Finally, as you know, in eastern Quebec, as in many regions of Canada, there are several seasonal industries. I think it would be important for the government to renew the flexibility of Employment Insurance so as not to penalize seasonal workers. These transitional measures are essential, but I must say that this patchwork tinkering with the program frustrates me. I look forward to the end of the government consultations on EI reform so we can finally have a modern EI system that affords proper coverage to seasonal workers and self-employed workers, as well as other workers in precarious situations.

Allow me to digress for just a moment. I noted with interest that Senator Bellemare recently introduced Bill S-244 to strengthen social dialogue by establishing an employment insurance council where EI contributors could sit down as equals and discuss the level of coverage they wish to have. This proposition is a nice contribution to the debate and I urge you to consider it.
--*--
## Given exercise
According to the passage on Employment Insurance, which bill did Senator Bellemare recently introduce? The data that follows comes from a separate source unrelated to the passage on Employment Insurance.

## Supplied material
--*--
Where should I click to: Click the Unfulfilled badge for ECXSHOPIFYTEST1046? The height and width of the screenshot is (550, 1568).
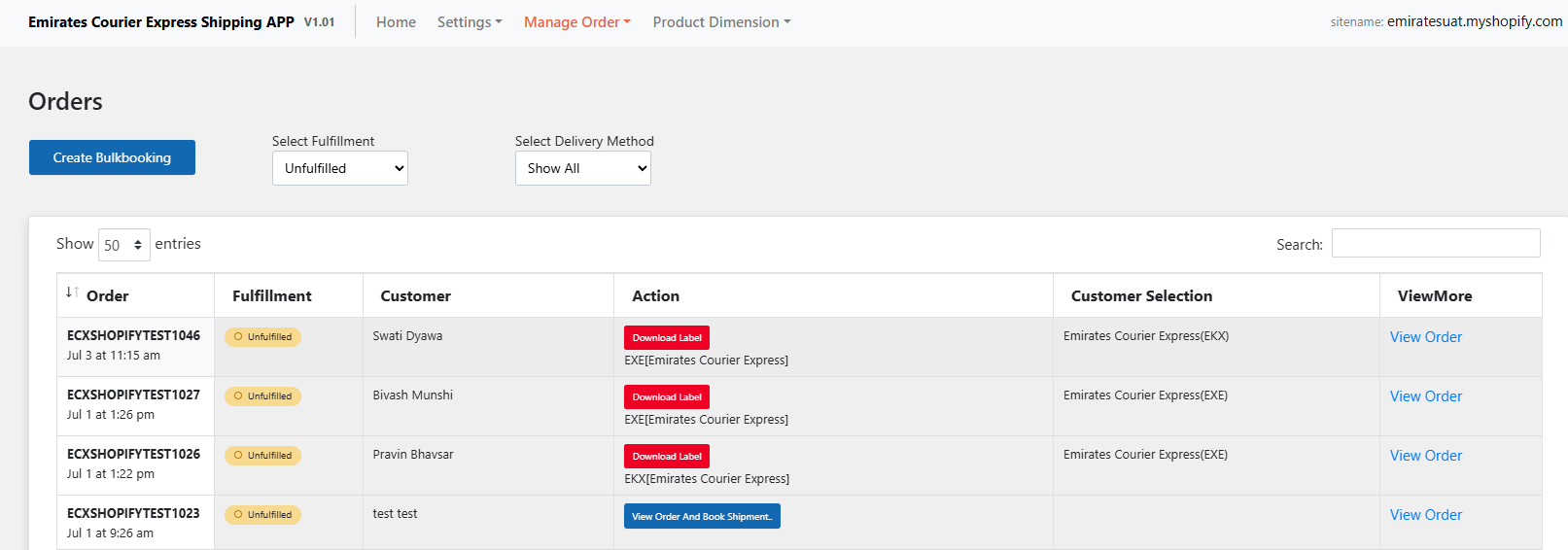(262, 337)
--*--
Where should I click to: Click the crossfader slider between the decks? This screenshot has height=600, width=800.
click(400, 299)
--*--
## Solution to this task
Bill S-244